Task item
From the records below, set down exactly the lines starting with the line that contains "Click the End of Life clock icon" and going on through the line that contains "Given: Edit the MLSN.ru export cart item". Nothing else is wanted.

Top of Extracted records

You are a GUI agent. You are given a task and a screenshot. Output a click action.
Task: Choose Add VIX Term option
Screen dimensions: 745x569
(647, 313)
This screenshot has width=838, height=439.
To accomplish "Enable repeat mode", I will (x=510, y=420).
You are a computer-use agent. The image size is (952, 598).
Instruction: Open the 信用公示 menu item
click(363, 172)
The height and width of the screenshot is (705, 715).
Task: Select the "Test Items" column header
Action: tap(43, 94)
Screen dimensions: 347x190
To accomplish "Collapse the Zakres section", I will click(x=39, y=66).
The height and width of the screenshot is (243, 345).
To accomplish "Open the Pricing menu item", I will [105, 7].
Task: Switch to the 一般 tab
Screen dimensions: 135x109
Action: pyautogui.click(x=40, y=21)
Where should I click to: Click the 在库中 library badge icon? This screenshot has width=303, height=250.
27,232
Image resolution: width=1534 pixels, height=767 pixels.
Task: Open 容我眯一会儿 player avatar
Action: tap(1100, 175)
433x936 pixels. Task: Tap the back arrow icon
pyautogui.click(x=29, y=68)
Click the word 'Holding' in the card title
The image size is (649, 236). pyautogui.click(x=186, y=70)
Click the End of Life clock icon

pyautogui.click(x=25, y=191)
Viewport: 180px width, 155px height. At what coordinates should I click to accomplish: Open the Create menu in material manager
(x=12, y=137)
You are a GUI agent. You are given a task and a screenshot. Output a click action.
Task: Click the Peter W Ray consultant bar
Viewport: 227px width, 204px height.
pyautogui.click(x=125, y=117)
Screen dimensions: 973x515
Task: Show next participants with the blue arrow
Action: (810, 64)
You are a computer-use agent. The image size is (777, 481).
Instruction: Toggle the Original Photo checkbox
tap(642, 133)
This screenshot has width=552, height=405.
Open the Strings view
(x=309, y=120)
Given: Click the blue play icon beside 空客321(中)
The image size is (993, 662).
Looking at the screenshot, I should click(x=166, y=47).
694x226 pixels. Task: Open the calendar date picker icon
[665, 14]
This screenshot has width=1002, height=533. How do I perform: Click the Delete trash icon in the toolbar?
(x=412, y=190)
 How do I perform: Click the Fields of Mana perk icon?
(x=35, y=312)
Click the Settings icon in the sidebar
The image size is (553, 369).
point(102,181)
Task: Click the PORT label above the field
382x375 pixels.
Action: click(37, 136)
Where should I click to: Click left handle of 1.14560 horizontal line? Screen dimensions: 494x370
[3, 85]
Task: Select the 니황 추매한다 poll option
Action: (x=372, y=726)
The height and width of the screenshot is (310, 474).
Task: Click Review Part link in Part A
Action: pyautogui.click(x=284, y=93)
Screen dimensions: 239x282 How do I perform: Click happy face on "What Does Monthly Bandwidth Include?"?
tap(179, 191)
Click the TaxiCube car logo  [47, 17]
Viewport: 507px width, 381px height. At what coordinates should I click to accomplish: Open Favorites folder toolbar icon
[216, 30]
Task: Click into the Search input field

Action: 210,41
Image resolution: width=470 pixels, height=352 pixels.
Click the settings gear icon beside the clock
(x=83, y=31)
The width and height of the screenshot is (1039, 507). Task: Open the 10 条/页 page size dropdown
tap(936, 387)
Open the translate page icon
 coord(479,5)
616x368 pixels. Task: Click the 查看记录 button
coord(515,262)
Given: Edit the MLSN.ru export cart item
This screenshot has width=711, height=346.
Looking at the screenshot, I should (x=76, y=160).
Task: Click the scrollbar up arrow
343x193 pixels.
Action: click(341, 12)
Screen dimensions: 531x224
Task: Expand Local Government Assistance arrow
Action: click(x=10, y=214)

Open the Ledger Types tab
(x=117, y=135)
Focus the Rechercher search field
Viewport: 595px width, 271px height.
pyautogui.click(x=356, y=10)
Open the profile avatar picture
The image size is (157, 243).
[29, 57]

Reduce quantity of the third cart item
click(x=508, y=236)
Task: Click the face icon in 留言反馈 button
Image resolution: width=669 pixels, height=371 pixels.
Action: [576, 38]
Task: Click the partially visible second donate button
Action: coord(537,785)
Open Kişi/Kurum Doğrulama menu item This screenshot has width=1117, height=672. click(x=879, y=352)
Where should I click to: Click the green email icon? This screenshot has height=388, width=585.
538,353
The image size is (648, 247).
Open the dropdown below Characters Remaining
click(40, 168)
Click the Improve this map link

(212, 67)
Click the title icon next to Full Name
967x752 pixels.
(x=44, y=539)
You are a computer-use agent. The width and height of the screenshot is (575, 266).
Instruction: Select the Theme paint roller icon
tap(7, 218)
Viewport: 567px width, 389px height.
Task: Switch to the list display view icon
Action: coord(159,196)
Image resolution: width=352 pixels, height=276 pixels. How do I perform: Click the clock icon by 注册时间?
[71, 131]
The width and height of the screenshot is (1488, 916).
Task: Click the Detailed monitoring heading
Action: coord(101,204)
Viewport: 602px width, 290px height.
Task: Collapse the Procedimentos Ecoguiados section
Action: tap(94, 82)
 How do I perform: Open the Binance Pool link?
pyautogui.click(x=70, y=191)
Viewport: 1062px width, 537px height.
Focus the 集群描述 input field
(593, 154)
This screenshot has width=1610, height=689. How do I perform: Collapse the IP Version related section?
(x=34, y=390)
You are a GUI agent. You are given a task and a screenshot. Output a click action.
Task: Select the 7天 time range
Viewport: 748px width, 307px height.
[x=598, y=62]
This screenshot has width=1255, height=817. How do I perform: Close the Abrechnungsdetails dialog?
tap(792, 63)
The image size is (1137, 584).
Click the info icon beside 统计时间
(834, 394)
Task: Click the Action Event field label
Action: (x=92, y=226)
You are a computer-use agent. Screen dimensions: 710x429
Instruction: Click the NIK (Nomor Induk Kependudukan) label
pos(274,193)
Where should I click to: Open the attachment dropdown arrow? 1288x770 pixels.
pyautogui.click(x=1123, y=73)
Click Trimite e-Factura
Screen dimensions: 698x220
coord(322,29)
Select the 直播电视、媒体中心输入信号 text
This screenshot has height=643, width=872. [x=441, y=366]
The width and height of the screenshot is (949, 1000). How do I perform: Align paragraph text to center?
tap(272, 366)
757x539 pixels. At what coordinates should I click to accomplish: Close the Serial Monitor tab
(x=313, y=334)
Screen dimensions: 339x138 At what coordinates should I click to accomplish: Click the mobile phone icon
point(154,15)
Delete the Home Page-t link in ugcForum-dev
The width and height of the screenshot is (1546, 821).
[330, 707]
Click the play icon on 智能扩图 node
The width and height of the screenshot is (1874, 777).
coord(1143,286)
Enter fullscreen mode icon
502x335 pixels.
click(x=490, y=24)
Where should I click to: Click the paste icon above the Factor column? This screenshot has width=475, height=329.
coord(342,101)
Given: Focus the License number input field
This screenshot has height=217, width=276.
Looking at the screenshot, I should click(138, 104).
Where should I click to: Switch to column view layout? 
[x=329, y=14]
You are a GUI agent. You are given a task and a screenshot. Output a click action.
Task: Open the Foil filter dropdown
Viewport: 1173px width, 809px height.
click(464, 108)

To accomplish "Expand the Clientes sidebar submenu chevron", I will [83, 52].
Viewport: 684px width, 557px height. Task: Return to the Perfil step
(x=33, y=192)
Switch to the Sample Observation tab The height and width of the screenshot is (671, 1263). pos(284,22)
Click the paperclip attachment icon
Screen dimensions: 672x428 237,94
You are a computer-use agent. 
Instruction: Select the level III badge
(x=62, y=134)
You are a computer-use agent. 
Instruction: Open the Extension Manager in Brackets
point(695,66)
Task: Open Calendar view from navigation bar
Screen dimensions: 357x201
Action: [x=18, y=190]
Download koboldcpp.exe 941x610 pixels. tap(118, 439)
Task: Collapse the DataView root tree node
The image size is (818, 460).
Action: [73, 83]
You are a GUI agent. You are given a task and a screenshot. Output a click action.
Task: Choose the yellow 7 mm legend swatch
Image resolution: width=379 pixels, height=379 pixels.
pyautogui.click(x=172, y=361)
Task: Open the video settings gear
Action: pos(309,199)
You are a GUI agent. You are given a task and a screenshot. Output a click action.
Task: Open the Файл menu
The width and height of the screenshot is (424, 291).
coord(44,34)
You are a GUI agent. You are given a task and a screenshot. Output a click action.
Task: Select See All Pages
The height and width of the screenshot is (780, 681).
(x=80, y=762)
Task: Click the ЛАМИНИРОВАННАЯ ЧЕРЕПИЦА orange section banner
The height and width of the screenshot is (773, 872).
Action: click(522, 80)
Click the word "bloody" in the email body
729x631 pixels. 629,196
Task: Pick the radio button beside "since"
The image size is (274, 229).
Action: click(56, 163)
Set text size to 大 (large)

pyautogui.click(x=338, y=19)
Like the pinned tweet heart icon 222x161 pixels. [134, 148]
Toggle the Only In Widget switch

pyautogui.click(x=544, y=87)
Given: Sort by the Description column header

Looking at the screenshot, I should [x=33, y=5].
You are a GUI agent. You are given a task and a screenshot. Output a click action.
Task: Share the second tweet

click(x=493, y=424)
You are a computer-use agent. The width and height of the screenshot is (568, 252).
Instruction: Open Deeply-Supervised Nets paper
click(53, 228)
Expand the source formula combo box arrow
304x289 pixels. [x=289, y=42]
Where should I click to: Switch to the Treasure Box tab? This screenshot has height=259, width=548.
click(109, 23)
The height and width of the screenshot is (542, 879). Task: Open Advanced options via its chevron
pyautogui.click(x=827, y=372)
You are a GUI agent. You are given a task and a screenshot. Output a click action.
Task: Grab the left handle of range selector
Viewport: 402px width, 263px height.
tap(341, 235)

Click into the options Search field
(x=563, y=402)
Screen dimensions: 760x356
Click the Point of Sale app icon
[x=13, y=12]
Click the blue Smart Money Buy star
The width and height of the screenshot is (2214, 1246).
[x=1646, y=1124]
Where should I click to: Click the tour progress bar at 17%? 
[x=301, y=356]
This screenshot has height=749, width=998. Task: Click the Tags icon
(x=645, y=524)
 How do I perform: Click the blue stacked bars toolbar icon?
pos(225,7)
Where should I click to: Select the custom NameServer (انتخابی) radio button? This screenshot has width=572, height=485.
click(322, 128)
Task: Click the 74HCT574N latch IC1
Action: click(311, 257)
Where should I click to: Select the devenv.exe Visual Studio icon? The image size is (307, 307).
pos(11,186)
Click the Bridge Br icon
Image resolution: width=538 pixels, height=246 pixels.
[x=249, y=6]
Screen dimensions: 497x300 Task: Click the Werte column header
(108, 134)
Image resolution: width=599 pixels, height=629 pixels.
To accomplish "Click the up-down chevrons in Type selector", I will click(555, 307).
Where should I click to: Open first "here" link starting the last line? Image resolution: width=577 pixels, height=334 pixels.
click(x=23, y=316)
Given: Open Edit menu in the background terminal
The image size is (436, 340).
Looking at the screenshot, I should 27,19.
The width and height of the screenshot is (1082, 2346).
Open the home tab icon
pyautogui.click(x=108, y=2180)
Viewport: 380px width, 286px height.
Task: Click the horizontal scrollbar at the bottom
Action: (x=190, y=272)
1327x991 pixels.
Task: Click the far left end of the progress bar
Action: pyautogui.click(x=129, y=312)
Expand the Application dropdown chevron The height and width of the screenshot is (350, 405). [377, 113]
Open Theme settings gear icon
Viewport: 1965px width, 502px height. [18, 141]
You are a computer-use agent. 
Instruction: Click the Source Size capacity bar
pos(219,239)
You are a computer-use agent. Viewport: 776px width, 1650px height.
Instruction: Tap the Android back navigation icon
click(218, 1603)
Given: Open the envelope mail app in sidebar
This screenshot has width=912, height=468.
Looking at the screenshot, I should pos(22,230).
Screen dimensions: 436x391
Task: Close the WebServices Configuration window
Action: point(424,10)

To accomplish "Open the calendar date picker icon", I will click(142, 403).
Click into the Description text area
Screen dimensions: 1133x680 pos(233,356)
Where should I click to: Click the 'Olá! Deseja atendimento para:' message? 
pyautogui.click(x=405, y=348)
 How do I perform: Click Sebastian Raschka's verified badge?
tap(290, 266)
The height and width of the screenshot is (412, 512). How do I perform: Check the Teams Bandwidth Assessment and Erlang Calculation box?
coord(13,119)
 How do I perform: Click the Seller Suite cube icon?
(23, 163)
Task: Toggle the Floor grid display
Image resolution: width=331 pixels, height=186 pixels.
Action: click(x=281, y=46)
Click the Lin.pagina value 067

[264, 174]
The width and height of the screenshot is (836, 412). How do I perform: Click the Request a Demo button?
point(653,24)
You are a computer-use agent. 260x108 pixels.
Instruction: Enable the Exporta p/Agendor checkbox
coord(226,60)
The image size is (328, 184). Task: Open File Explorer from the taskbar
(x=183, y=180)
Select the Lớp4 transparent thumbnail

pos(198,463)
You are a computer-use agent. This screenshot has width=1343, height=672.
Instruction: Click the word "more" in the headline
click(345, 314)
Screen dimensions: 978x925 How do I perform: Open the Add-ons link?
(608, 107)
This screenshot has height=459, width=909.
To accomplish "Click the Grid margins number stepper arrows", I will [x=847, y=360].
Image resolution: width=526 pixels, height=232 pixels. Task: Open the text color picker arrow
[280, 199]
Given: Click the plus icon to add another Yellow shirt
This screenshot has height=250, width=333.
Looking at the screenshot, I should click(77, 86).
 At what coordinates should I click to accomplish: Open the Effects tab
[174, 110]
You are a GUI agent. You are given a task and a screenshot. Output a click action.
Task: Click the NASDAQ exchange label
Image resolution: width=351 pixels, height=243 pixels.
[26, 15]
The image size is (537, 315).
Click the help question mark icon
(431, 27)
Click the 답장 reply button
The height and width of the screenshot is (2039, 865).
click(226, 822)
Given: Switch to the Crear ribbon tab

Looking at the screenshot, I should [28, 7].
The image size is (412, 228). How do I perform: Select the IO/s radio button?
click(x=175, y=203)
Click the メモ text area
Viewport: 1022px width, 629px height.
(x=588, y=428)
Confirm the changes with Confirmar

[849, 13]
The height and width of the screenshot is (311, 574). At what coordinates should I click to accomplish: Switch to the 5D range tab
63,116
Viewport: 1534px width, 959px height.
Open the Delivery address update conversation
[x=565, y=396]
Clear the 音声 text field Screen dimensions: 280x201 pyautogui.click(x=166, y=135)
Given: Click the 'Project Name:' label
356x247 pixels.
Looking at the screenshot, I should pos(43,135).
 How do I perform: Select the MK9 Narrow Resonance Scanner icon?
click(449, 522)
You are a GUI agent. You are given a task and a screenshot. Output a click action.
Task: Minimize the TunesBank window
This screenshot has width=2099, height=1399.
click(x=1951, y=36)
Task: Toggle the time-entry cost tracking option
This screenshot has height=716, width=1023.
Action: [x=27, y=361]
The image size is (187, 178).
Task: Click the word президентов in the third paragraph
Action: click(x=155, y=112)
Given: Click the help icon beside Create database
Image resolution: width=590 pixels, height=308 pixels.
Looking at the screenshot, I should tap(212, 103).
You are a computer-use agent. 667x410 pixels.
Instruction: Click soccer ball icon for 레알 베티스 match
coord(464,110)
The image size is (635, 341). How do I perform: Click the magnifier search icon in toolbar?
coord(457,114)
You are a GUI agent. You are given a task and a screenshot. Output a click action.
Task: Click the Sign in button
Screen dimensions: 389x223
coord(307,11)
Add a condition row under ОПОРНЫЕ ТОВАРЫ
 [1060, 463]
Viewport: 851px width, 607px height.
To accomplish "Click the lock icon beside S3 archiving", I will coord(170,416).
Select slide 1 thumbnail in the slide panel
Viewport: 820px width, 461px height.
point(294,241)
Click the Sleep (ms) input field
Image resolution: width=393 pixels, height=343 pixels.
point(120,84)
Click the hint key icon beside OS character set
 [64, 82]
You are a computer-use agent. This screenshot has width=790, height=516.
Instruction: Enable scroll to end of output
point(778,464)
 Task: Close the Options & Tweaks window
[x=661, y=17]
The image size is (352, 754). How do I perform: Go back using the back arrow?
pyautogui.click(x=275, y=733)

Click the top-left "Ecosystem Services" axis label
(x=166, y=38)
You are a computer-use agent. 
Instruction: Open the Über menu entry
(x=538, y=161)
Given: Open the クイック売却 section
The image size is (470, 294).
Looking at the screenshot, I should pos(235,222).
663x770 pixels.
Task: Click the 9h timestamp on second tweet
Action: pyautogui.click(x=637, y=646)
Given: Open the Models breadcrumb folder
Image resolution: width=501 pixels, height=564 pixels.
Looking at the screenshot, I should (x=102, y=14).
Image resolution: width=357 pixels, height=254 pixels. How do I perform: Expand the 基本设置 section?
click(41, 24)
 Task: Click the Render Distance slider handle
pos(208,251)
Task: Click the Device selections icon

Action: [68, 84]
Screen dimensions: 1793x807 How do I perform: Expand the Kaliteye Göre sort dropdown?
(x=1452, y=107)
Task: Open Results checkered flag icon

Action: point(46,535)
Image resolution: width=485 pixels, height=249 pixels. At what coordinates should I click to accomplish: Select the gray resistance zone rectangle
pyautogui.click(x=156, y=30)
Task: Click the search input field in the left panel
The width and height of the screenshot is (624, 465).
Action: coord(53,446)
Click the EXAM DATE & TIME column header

Bottom of Extracted records

Answer for this exercise
Click the End of Life clock icon

pyautogui.click(x=25, y=191)
Viewport: 180px width, 155px height. At what coordinates should I click to accomplish: Open the Create menu in material manager
(x=12, y=137)
You are a GUI agent. You are given a task and a screenshot. Output a click action.
Task: Click the Peter W Ray consultant bar
Viewport: 227px width, 204px height.
pyautogui.click(x=125, y=117)
Screen dimensions: 973x515
Task: Show next participants with the blue arrow
Action: (810, 64)
You are a computer-use agent. The image size is (777, 481).
Instruction: Toggle the Original Photo checkbox
tap(642, 133)
This screenshot has width=552, height=405.
Open the Strings view
(x=309, y=120)
Given: Click the blue play icon beside 空客321(中)
The image size is (993, 662).
Looking at the screenshot, I should click(x=166, y=47).
694x226 pixels. Task: Open the calendar date picker icon
[665, 14]
This screenshot has width=1002, height=533. How do I perform: Click the Delete trash icon in the toolbar?
(x=412, y=190)
 How do I perform: Click the Fields of Mana perk icon?
(x=35, y=312)
Click the Settings icon in the sidebar
The image size is (553, 369).
point(102,181)
Task: Click the PORT label above the field
382x375 pixels.
Action: click(37, 136)
Where should I click to: Click left handle of 1.14560 horizontal line? Screen dimensions: 494x370
[3, 85]
Task: Select the 니황 추매한다 poll option
Action: (x=372, y=726)
The height and width of the screenshot is (310, 474).
Task: Click Review Part link in Part A
Action: pyautogui.click(x=284, y=93)
Screen dimensions: 239x282 How do I perform: Click happy face on "What Does Monthly Bandwidth Include?"?
tap(179, 191)
Click the TaxiCube car logo  [47, 17]
Viewport: 507px width, 381px height. At what coordinates should I click to accomplish: Open Favorites folder toolbar icon
[216, 30]
Task: Click into the Search input field

Action: 210,41
Image resolution: width=470 pixels, height=352 pixels.
Click the settings gear icon beside the clock
(x=83, y=31)
The width and height of the screenshot is (1039, 507). Task: Open the 10 条/页 page size dropdown
tap(936, 387)
Open the translate page icon
 coord(479,5)
616x368 pixels. Task: Click the 查看记录 button
coord(515,262)
Given: Edit the MLSN.ru export cart item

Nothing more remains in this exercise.